_Task item_
Your task is to repeat the entries exactly from their first line through the line with "Image resolution: width=570", and to stop there.

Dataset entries
*-*-*

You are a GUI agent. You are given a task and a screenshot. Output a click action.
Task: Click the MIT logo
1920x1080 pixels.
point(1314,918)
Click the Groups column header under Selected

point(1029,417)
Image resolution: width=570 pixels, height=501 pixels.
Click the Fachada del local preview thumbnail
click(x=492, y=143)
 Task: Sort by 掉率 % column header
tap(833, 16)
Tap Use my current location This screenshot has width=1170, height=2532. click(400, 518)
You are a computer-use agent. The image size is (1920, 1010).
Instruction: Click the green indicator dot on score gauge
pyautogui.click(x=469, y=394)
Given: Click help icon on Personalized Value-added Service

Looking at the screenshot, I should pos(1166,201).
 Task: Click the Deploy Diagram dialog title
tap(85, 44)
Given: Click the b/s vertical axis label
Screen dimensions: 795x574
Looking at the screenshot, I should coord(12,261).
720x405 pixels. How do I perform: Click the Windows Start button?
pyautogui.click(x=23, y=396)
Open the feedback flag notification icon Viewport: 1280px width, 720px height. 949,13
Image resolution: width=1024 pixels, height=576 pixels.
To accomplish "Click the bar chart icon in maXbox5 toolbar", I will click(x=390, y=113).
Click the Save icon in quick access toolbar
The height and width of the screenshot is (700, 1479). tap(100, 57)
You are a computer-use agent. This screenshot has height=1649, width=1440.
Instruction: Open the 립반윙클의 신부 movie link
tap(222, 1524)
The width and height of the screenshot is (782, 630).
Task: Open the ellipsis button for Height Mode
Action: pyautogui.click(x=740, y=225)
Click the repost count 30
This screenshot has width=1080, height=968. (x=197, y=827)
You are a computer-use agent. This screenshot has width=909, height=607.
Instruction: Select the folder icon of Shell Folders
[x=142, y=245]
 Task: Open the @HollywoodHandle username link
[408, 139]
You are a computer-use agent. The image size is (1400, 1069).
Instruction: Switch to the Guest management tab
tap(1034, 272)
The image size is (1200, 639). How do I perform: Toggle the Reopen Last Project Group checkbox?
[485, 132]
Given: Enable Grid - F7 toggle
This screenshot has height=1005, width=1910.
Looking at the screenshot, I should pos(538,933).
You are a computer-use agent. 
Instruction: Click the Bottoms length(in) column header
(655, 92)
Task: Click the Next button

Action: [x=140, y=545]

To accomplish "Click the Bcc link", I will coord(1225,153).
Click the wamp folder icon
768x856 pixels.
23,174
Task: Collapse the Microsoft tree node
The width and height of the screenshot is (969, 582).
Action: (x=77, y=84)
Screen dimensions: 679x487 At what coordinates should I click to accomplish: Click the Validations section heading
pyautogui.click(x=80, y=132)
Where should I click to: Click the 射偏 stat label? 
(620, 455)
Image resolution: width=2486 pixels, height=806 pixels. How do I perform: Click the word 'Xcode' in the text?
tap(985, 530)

*-*-*

_Exercise response_
You are a GUI agent. You are given a task and a screenshot. Output a click action.
Task: Click the MIT logo
1920x1080 pixels.
point(1314,918)
Click the Groups column header under Selected

point(1029,417)
Image resolution: width=570 pixels, height=501 pixels.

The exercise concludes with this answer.